Nach drei Querstraßen erreiche ich den Central Park, in dem Erin das Gemüse anbaut. Im verwilderten Park erwarte ich weniger Wachen als auf den Straßen.

Es ist totenstill und ich höre nur meinen eigenen angestrengten Atem und das Knacken der Zweige unter meinen Schuhen. Hin und wieder rascheln die Blätter im Wind.

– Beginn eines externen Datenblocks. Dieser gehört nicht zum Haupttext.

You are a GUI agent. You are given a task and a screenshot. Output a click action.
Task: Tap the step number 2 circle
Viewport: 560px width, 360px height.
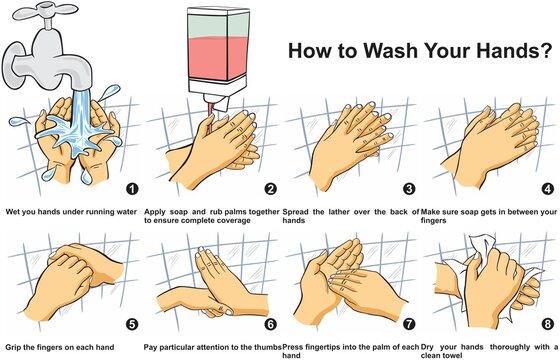pyautogui.click(x=268, y=188)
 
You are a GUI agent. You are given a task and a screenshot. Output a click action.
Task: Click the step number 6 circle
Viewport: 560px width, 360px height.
pyautogui.click(x=268, y=324)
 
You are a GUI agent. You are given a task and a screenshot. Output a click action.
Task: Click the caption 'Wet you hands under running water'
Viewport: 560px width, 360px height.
pyautogui.click(x=68, y=212)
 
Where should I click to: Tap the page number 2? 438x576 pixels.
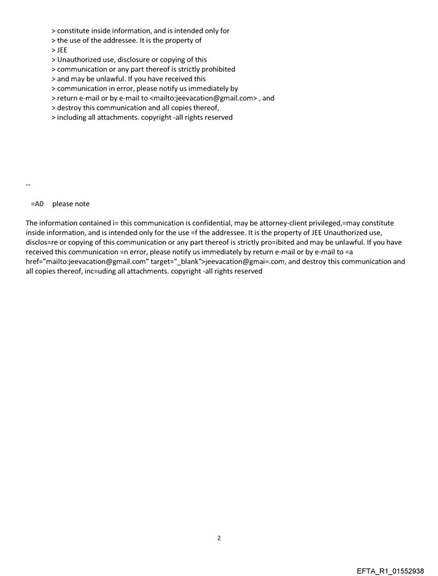click(218, 537)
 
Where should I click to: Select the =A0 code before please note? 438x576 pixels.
click(37, 204)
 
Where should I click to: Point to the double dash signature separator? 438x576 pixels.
click(28, 185)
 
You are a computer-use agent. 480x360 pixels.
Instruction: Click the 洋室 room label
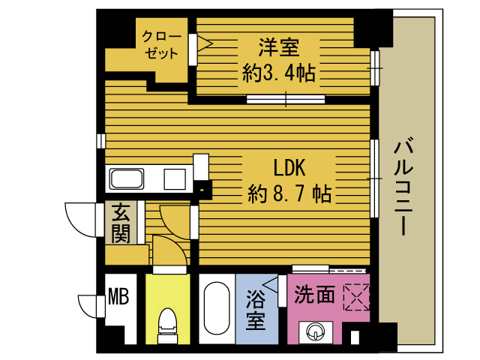(278, 47)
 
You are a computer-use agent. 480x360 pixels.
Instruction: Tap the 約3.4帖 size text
(278, 74)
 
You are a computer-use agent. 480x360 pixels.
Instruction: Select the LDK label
(290, 168)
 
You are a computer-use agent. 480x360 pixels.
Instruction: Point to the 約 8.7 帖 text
(290, 194)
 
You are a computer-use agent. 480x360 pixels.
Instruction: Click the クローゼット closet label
(161, 45)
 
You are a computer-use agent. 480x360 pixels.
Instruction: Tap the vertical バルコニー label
(404, 187)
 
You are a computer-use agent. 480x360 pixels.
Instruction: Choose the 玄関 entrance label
(121, 223)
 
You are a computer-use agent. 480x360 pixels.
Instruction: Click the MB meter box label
(118, 296)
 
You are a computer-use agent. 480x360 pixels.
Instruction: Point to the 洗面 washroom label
(314, 295)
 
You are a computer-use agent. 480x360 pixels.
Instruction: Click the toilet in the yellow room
(167, 325)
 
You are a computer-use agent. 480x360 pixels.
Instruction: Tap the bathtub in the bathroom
(217, 308)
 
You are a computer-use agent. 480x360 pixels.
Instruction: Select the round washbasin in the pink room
(316, 332)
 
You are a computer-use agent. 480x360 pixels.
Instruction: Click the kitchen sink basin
(127, 179)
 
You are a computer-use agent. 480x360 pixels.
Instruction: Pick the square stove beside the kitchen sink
(175, 179)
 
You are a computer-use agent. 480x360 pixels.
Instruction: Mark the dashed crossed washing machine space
(357, 297)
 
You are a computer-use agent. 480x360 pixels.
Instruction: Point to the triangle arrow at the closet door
(205, 44)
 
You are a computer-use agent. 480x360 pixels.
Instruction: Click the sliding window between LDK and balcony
(374, 178)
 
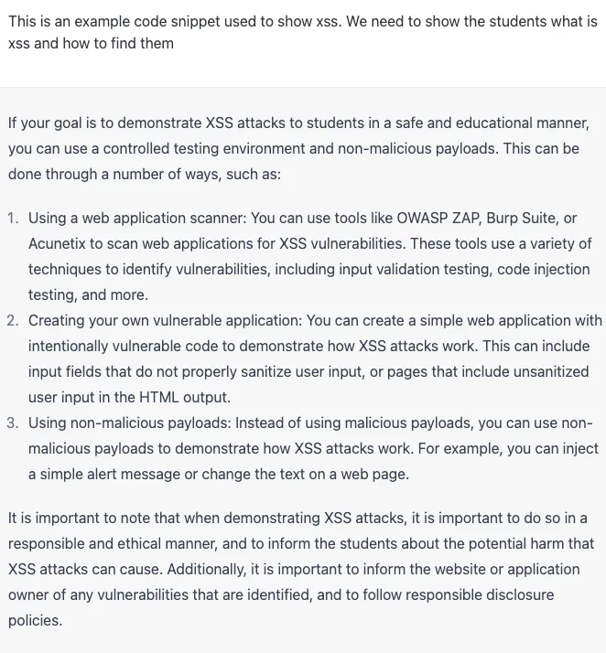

Wenn es in unserer Gang einen Wachdienst gibt, dann gibt es in der anderen Gang sicher auch einen. Wie schaffe ich es, nicht erwischt zu werden? Ich bin verloren, wenn ich entdeckt werde. Sie könnten mein Eindringen in ihren Bereich als Angriff werten und kurzen Prozess machen. Die Müdigkeit zehrt an mir. Den Gedanken, einfach aufzugeben, verwerfe ich aber nach kurzer Zeit wieder. Jeff und seine Freunde würden mir das Leben zur Hölle machen, sozusagen eine Hölle mit Ankündigung, und darauf habe ich keine Lust. Im Grunde ist es doch egal, ob ich erwischt werde oder nicht. Mein Vorsatz, ein friedliches Leben zu führen, ist seit meiner Verurteilung sowieso dahin. Also warum nicht mal ein Risiko eingehen, um zu verhindern, dass es noch schlimmer wird?

Doch einige Zeit später verebbt meine neu gewonnene Zuversicht. Es ist mittlerweile so dunkel, dass ich meine eigene Hand nur sehen kann, wenn ich sie mir direkt vor die Nase halte. Die schwarzen Bäume stellen sich mir als gruselige Gestalten in den Weg und dichte Wolken lassen das Licht des Mondes nicht hindurch. Ich habe Glück, dass es wenigstens nicht kalt ist, weil die letzte Wärme des Spätsommers noch nicht verschwunden ist. Wie soll ich in der Dunkelheit meine Aufgabe erfüllen, geschweige denn wieder zurückfinden? Als ich plötzlich etwas Nasses an meinem Schuh fühle, quieke ich erschrocken auf. Beinahe wäre ich in einen See gelaufen. Frustriert taste ich mich zu einem Baum, lehne mich dagegen und rutsche am Stamm hinab. Ich hasse Jeff, Susan und John. Nur dieses eine Mal lasse ich zu, dass sie mich erpressen, und ich nehme mir vor in Zukunft dagegenzuhalten. Wenn ich überlebe, natürlich.

Plötzlich höre ich Schritte auf einem Weg. Mir stockt der Atem. Ich versuche etwas oder besser gesagt jemanden zu erkennen, aber es ist sinnlos. Also verkrieche ich mich lautlos hinter einem Busch und warte. Mit meinen hellen Klamotten fühle ich mich in der Dunkelheit wie eine Leuchtreklame. Gute Tarnung sieht definitiv anders aus. Nach einer Weile werden die Schritte leiser und ich atme erleichtert auf.